*The problem*
Your answer must be an exact copy of the lines from the one holding "Viewport: 500px width, 363px" through the last line of the entries below, with nothing added.

*Information supplied*

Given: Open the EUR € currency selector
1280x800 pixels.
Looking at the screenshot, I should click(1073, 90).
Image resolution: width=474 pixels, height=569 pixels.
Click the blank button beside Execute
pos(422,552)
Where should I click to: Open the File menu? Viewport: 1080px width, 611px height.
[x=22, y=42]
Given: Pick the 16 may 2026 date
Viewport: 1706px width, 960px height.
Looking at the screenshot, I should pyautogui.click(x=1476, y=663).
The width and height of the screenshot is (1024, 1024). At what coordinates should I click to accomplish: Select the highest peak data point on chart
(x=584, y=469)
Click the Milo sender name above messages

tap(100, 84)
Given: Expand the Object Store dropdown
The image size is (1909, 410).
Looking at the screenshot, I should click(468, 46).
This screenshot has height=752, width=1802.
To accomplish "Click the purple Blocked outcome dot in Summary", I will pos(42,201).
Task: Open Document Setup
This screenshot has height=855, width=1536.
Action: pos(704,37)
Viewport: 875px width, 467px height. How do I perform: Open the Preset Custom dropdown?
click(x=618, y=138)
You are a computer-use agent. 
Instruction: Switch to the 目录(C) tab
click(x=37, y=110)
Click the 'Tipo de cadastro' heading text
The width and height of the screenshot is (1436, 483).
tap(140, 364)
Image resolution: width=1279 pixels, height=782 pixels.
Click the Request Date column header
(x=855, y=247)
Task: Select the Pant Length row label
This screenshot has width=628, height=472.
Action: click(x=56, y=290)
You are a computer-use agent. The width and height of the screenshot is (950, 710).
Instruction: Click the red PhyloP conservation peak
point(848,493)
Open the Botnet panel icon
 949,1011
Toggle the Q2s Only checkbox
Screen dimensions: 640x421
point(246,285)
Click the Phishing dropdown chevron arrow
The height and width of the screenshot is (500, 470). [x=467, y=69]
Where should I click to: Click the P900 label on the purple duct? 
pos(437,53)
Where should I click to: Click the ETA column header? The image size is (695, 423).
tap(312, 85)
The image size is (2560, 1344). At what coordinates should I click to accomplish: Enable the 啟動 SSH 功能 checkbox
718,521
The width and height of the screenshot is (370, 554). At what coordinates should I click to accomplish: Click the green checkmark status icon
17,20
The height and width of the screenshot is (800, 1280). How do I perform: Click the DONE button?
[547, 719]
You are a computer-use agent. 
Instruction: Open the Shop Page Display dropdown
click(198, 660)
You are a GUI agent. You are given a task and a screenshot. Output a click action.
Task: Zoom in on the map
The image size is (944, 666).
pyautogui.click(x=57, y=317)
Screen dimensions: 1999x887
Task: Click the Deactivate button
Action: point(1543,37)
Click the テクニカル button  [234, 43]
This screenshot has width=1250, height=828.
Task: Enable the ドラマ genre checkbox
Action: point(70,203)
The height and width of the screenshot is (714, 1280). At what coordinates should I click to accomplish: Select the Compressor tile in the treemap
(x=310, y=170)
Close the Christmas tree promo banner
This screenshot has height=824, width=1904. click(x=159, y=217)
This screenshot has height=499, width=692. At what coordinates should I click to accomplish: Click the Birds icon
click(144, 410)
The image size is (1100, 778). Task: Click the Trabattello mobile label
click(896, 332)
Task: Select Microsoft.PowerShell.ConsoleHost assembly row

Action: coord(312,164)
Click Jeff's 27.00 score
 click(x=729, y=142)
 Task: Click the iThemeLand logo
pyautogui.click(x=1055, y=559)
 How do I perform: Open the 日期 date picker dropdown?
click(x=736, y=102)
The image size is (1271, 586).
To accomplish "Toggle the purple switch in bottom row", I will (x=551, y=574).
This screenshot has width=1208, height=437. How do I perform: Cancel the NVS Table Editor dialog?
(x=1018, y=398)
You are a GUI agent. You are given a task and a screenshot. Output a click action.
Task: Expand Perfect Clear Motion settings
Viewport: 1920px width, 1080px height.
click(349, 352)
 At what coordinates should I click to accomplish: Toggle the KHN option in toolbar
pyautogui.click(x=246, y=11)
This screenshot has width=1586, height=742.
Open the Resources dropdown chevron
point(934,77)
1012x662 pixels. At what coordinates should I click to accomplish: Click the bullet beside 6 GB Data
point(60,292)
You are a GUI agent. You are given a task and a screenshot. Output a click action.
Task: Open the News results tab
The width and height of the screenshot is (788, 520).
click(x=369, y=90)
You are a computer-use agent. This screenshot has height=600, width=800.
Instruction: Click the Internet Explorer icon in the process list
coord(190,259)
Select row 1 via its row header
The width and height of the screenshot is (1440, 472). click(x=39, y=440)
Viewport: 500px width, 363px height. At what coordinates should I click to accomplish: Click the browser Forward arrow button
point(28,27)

*Answer area*
Viewport: 500px width, 363px height. At what coordinates should I click to accomplish: Click the browser Forward arrow button
point(28,27)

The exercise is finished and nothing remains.